## TO DO
From the line containing "The height and width of the screenshot is (612, 961)." through the last line of the entries below, print each line exactly. Pictures stay out.

## DATA SHOWN

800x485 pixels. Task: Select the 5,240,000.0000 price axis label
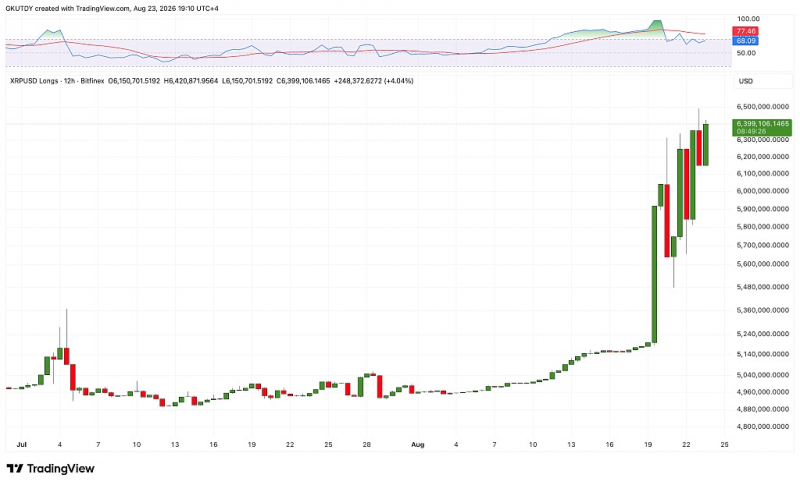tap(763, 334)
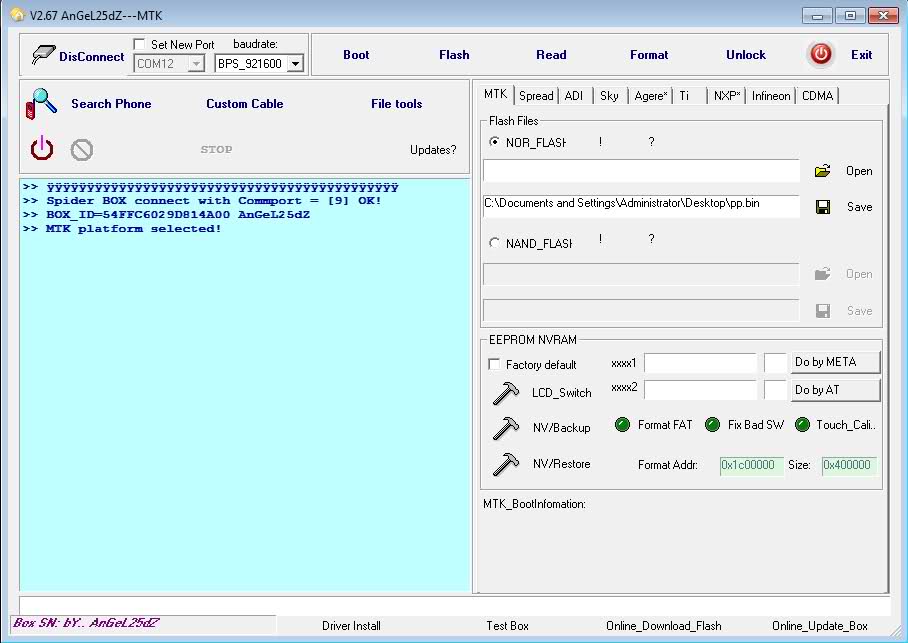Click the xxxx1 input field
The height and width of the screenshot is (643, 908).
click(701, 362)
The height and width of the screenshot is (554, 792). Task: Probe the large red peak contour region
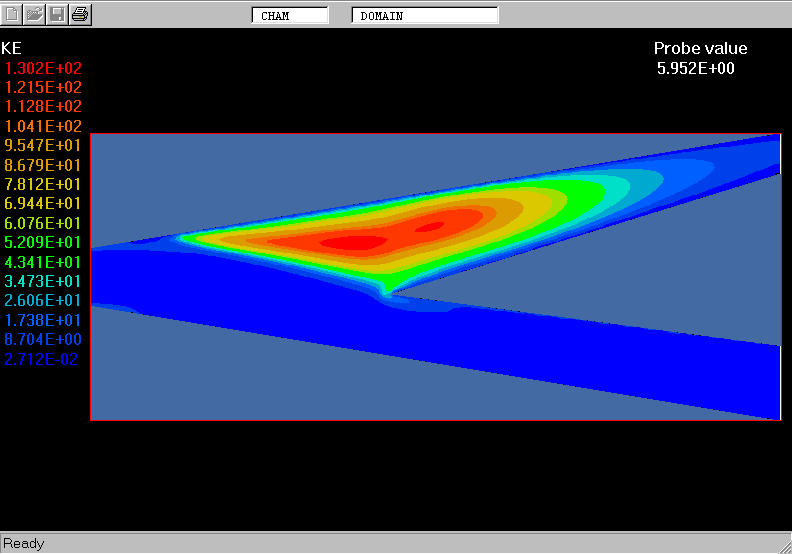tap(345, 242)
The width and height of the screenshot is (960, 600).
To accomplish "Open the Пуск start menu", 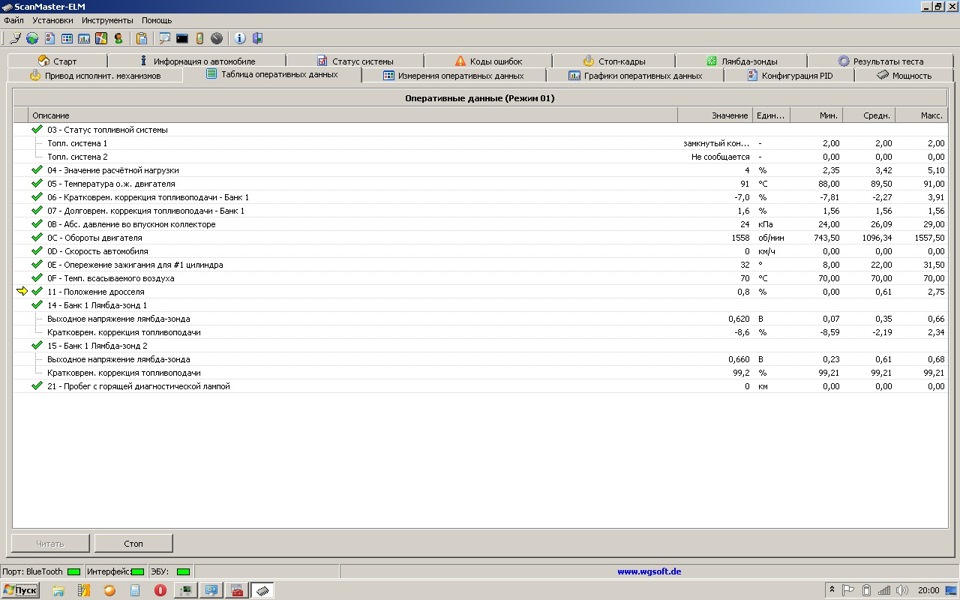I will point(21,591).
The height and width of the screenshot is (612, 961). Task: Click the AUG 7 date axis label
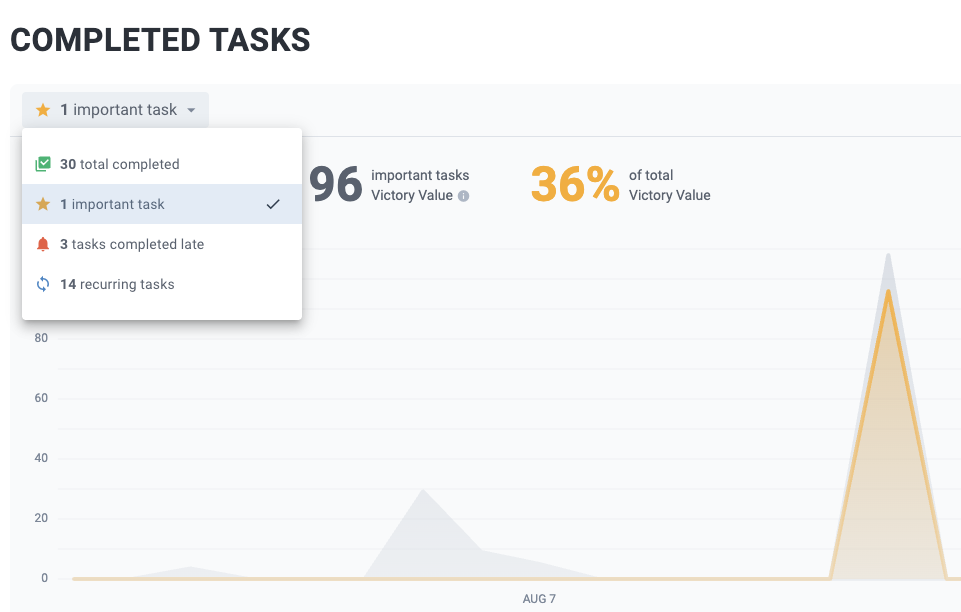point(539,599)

## ANSWER SPACE
The height and width of the screenshot is (612, 961). Task: Click the AUG 7 date axis label
point(539,599)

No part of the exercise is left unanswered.